-- BEGIN AVAILABLE RECORDS --

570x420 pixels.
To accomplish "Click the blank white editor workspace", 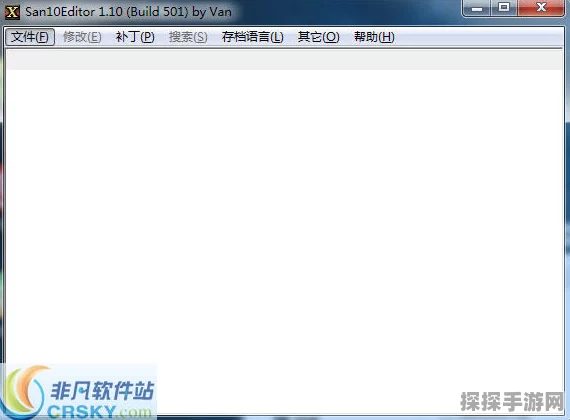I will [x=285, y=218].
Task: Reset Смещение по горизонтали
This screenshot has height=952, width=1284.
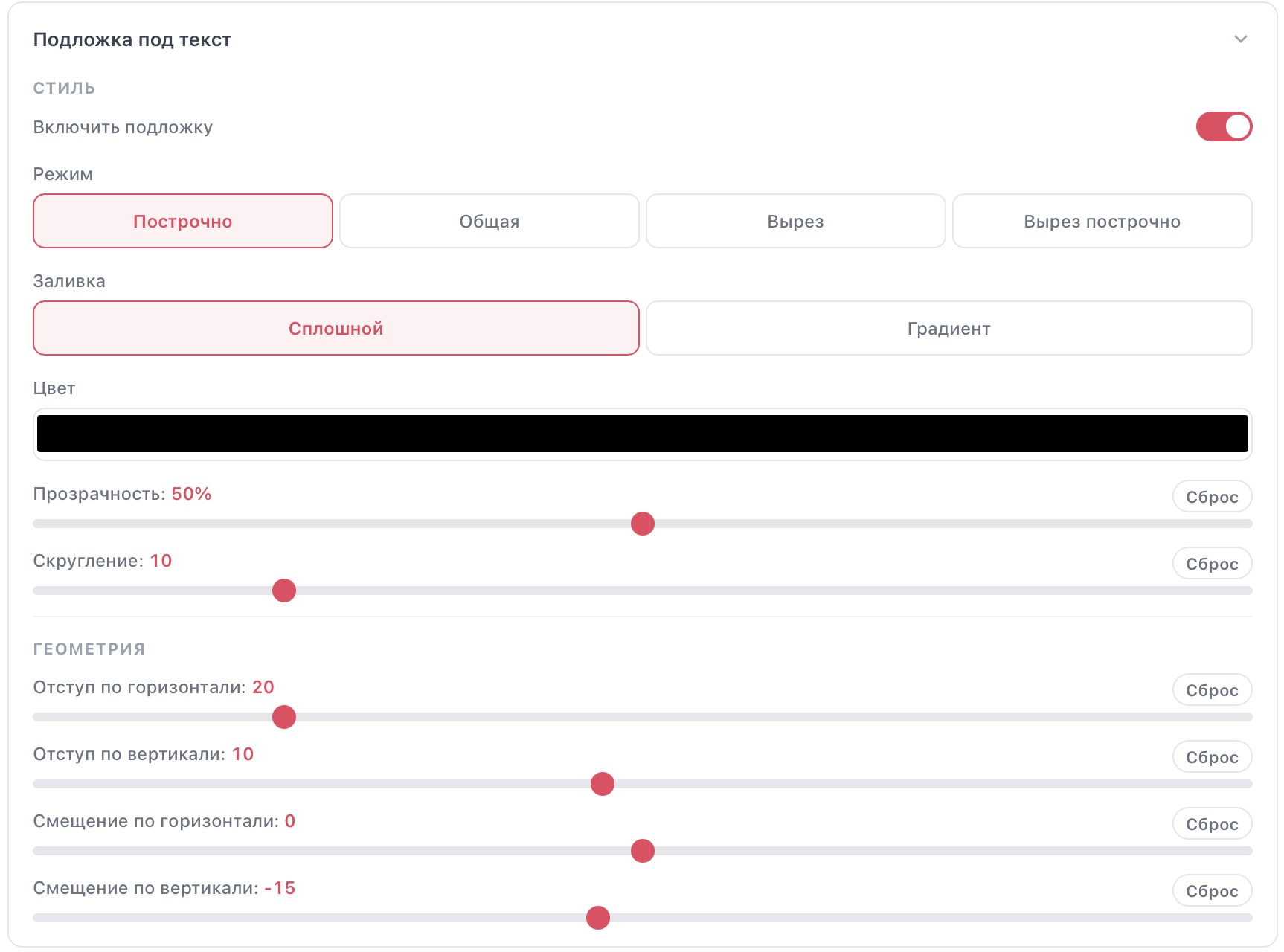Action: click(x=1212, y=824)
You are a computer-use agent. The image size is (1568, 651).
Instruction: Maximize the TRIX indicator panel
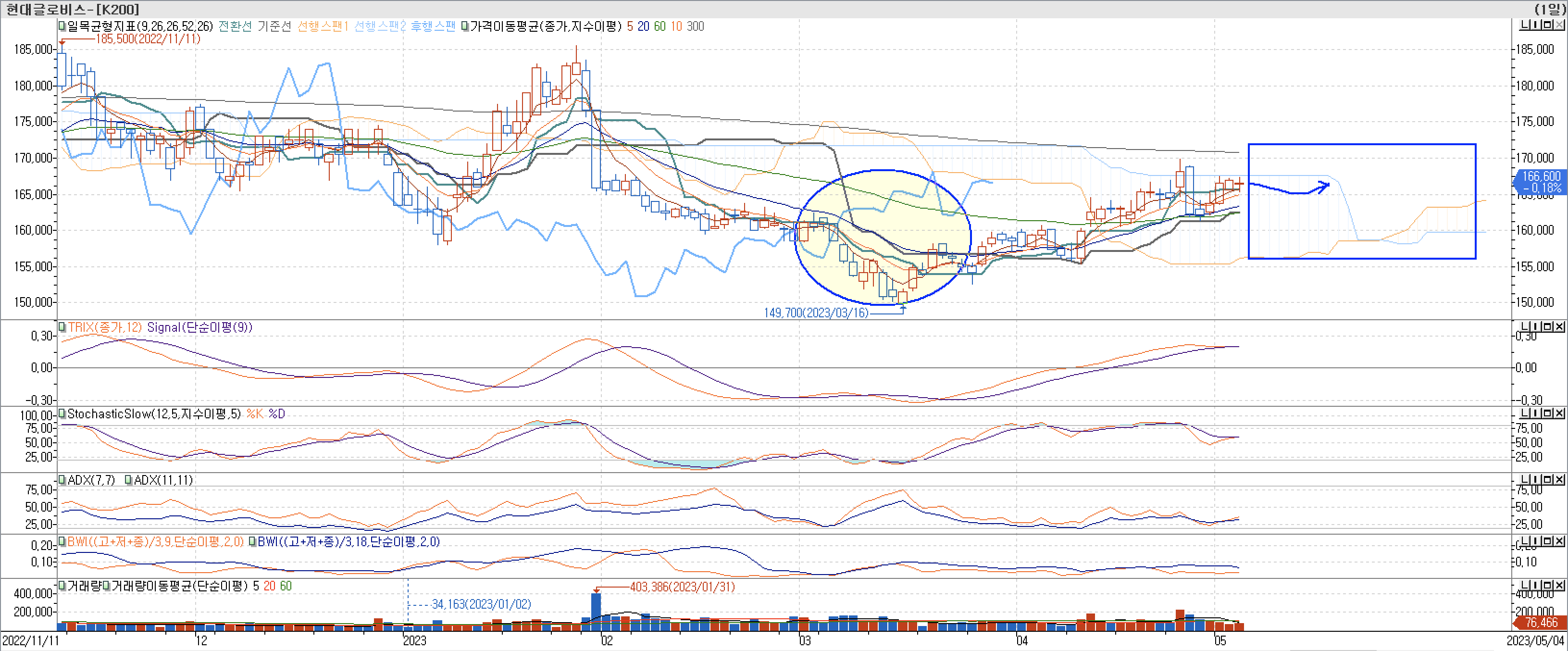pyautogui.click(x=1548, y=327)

-- END AVAILABLE RECORDS --

SHORT EXERCISE:
Copy out, word for word, the data from the line containing "You are a computer-use" through the end, including both of those endpoints. Leave the pictures out of your copy.

OUTPUT FOR THIS EXERCISE:
You are a computer-use agent. The image size is (1568, 651).
Instruction: Maximize the TRIX indicator panel
pyautogui.click(x=1548, y=327)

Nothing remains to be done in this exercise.